L’Union européenne s’est déjà prononcée quant à une possible indépendance, que ce soit la Catalogne ou l’Ecosse. Le nouvel État fraîchement indépendant ne sera pas directement considéré comme pays membre de l’Union européenne. Bien au contraire, il devra faire une demande d’adhésion à l’Union européenne et devra être accepté à l’unanimité des pays membres. Cependant, l’Union européenne aurait changé de regard quant à la question écossaise depuis le référendum de 2014. Herman Van Rompuy, ancien président du Conseil européen, a publiquement indiqué qu’une demande d’adhésion de la part de l’Ecosse pour rejoindre l’Union européenne serait sérieusement considérée en cas d’indépendance obtenue. Alors que la présidence Barroso émettait des doutes quant au référendum de 2014, le vent semble tourner à Bruxelles en faveur du gouvernement écossais. Le choix du Royaume-Uni de quitter l’U.E a altéré l’opinion européenne quant à l’indépendance écossaise.
A noter que l’ombre catalane est largement reprise comme argumentaire contre une accession de l’Ecosse dans l’U.E. car elle serait vectrice de légitimations. Mais ces deux cas diffèrent en plusieurs points. Le Royaume-Uni a accordé un référendum en 2014 à l’Ecosse, et ce dernier s’est passé avec l’accord du Royaume-Uni, contrairement à la Catalogne où l’Espagne parle de “coup d’Etat”. L’Etat espagnol a d’ailleurs récemment condamné certains indépendantistes à des peines allant de 8 à 13 ans. L’élargissement requiert l’unanimité des Etat membres au sein du Conseil européen, et l’Espagne pourrait bien être le plus récalcitrant. 

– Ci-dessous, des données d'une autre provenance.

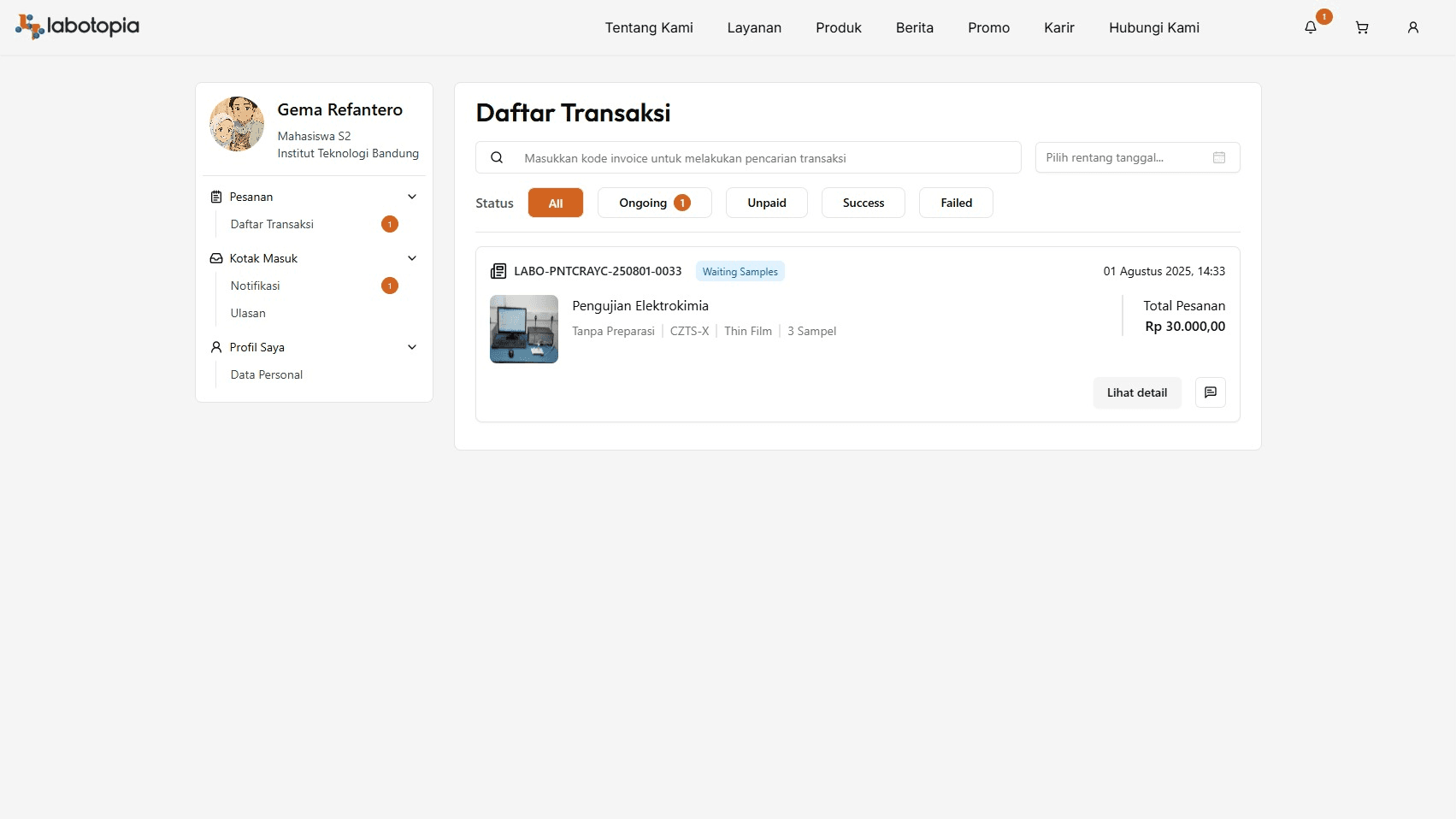Click the user account icon in header
1456x819 pixels.
pos(1413,27)
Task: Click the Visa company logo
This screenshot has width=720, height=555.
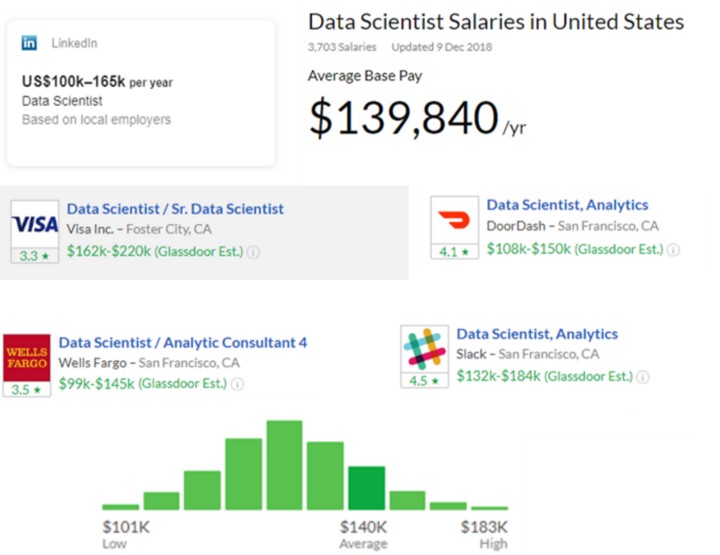Action: coord(35,223)
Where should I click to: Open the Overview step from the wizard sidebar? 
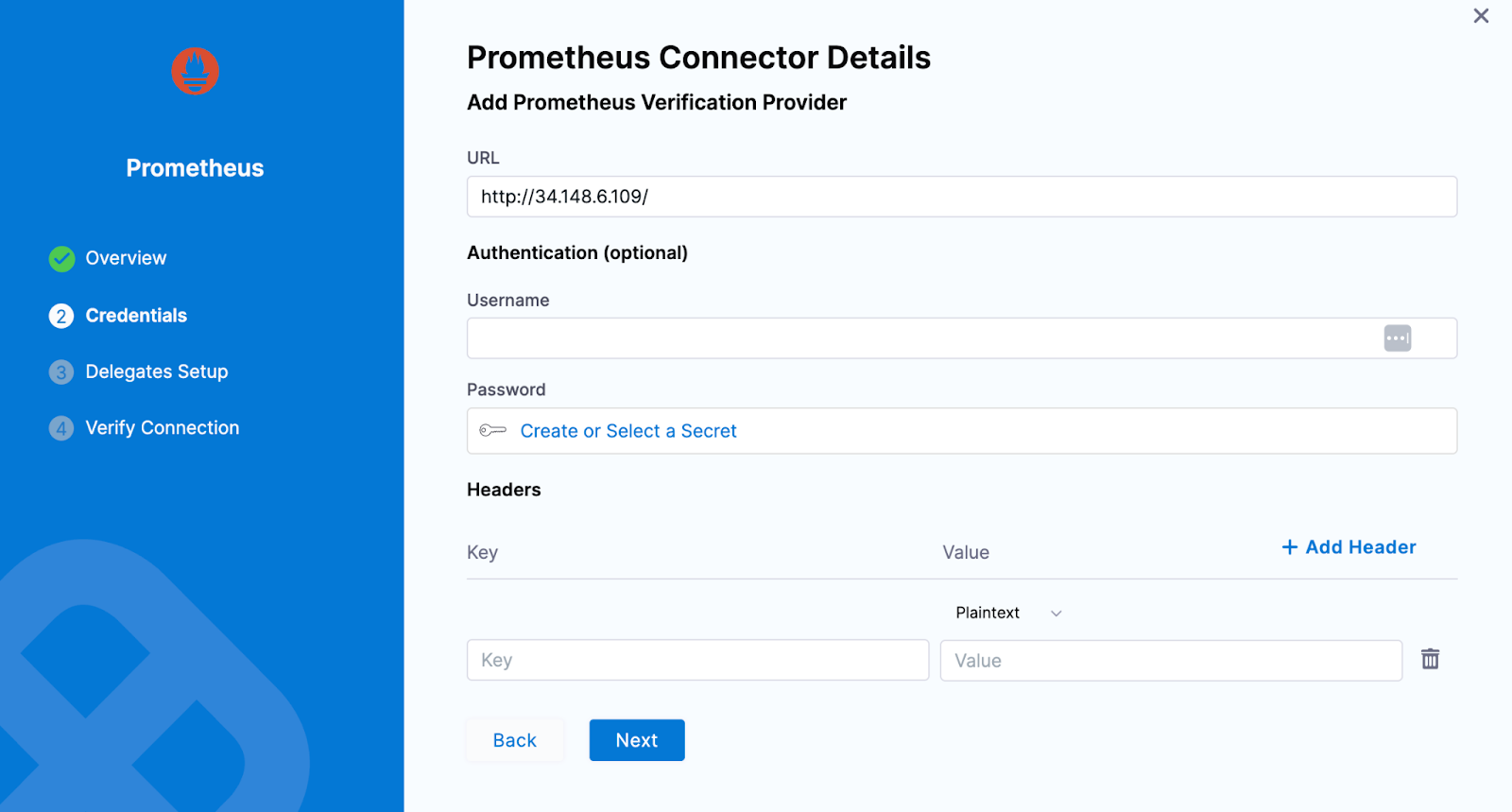pos(125,258)
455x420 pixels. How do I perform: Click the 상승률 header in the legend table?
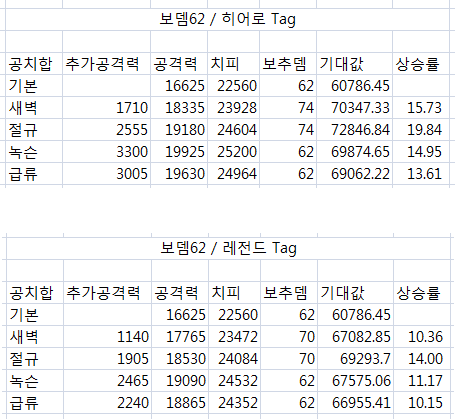pyautogui.click(x=422, y=292)
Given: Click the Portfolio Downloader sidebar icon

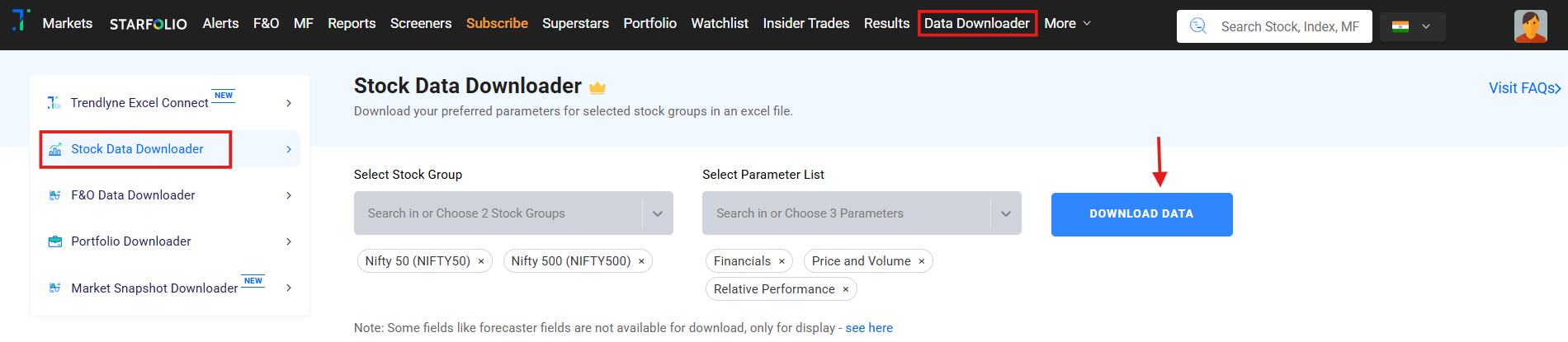Looking at the screenshot, I should pyautogui.click(x=55, y=241).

Mais la question n’est pas figée et dépendra du futur deal concernant le Brexit. L’adhésion de l’Ecosse à l’U.E. sera facilitée si un soft Brexit est privilégié, c’est-à-dire si des accords sont trouvés concernant les futures frontières au sein du Royaume-Uni.  
 

Conclusion

La concrétisation d’une future Ecosse indépendante est de plus en plus plausible. Dans un récent sondage, le “oui” pourrait pour la première fois l’emporter et serait un tournant non seulement pour l’Ecosse, mais aussi pour un futur Royaume-Désuni ? L’Union européenne devra par ailleurs gérer cette situation inédite. Suivra-t-elle le dicton qui l’a façonnée à savoir “La liberté des peuples à disposer d’eux-mêmes” ou la crise catalane émiettera-t-elle tout espoir ? Le futur accord sur le Brexit et ses dispositions seront inexorablement une variante déterminante. Le Brexit exacerbe les tensions entre les différentes identités au Royaume-Uni. L’Irlande du Nord, l’Ecosse, le Pays de Galles et l’Angleterre ne sont maintenant unis au sein d’un même Royaume que par les institutions. 
 
Mina Pécot-Demiaux est étudiante en première année de master en études européennes au sein de l’IEE.